Quinn and Cameron, researchers at the University of Michigan, distinguish four organisational cultures. Adhocracy is one of them. In this organisational culture, creativity, flexibility and innovation play an important role. The management of the organisation has a clear vision of the future and they work towards this vision. Employees of an organisation in an adhocracy culture are constantly challenged to discover new possibilities and opportunities, in order to fulfil and develop the future vision of the organisation together.

The Clan Culture

In addition to the adhocracy culture, the clan or family culture is also one of the four organisational cultures outlined by Quinn and Cameron. The relationship between people is central to this business culture. The working environment is friendly and caring for clients and employees comes first. As a coworker, you are very closely involved in the organisation and teamwork is something that is very important here. The employees receive support from the managers, who act as mentors to solve problems in the organisation.

The Nomadic Culture

Companies with a nomadic culture are often very sensitive to market fluctuations.
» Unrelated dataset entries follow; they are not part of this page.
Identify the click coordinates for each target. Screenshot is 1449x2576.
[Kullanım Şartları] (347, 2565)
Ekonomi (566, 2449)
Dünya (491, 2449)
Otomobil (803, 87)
In these companies, mergers, acquisitions and other changes are always a possibility. This makes the situation very uncertain for the employees, as they do not know what to expect in this situation. On the other hand, employees see an opportunity to try something new and improve the way of working. Among themselves, employees talk openly about possible buyouts or new investors for the organisation.

The Egalitarian Culture

When job titles don’t matter and everyone does a bit of everything in an organisation, it’s an egalitarian culture. There is no clear hierarchy. In this organisational culture, employees work closely together and there is one specific goal: keeping clients satisfied.

We provide outlines with these five types of company cultures. However, every company is different and it is certainly important to maintain your own company culture, which contains the self-formulated norms and values of the organisation.